BeautifulSoupを使用すると、特定のテキストを含むHTMLタグを検索します

https://stackoverflow.com/questions/866000

21-08-2019
|

質問

私はテキストの次のパターンが含まれているHTMLドキュメント内の要素を取得しようとしている：＃1の\ S {11}

<h2> this is cool #12345678901 </h2>

だから、以前は使用して一致します：

soup('h2',text=re.compile(r' #\S{11}'))

と結果のようなものになります：

[u'blahblah #223409823523', u'thisisinteresting #293845023984']

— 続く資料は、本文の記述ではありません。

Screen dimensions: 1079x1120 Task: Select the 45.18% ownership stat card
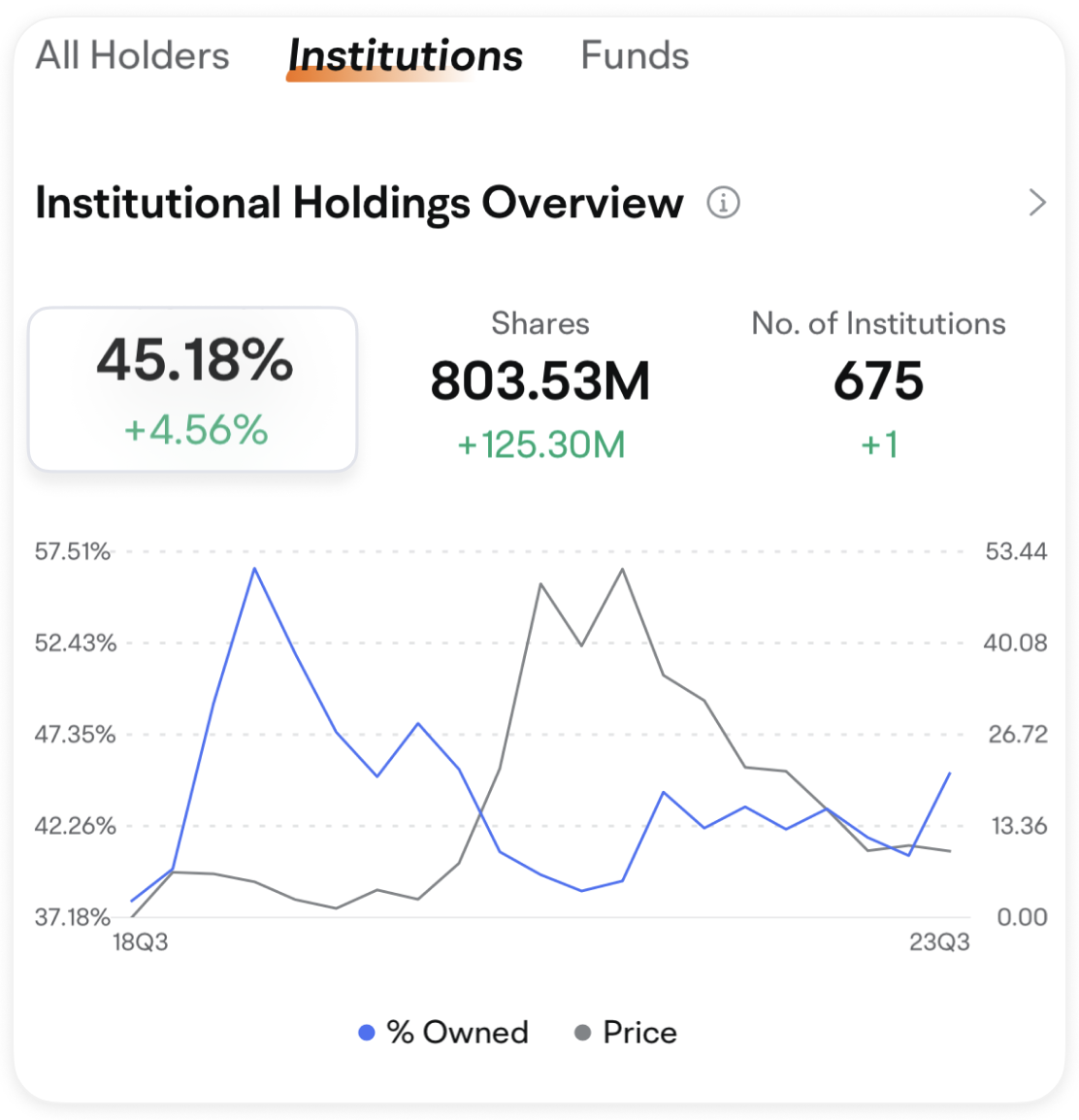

私は（上の行を参照）と一致するすべてのテキストを取得することができますよ。しかし、私は、テキストの親要素を一致させたいので、私はドキュメントツリーをトラバースするための出発点としてそれを使用することができます。この場合、私はすべてのH2要素は、テキスト一致ではなく、返すようにしたいと思います。

アイデア？

解決

from BeautifulSoup import BeautifulSoup
import re

html_text = """
<h2>this is cool #12345678901</h2>
<h2>this is nothing</h2>
<h1>foo #126666678901</h1>
<h2>this is interesting #126666678901</h2>
<h2>this is blah #124445678901</h2>
"""

soup = BeautifulSoup(html_text)


for elem in soup(text=re.compile(r' #\S{11}')):
    print elem.parent

プリントます：

<h2>this is cool #12345678901</h2>
<h2>this is interesting #126666678901</h2>
<h2>this is blah #124445678901</h2>

他のヒント

BeautifulSoup検索操作とは対照的にBeautifulSoup.NavigableStringは、他の場合にはtext=するための基準として使用される場合BeautifulSoup.Tagオブジェクト【のリスト]を提供します。あなたに利用可能な属性を参照するには、オブジェクトの__dict__を確認してください。これらの属性の、parentがあるためBS4 変化のpreviousよりも優先されます>。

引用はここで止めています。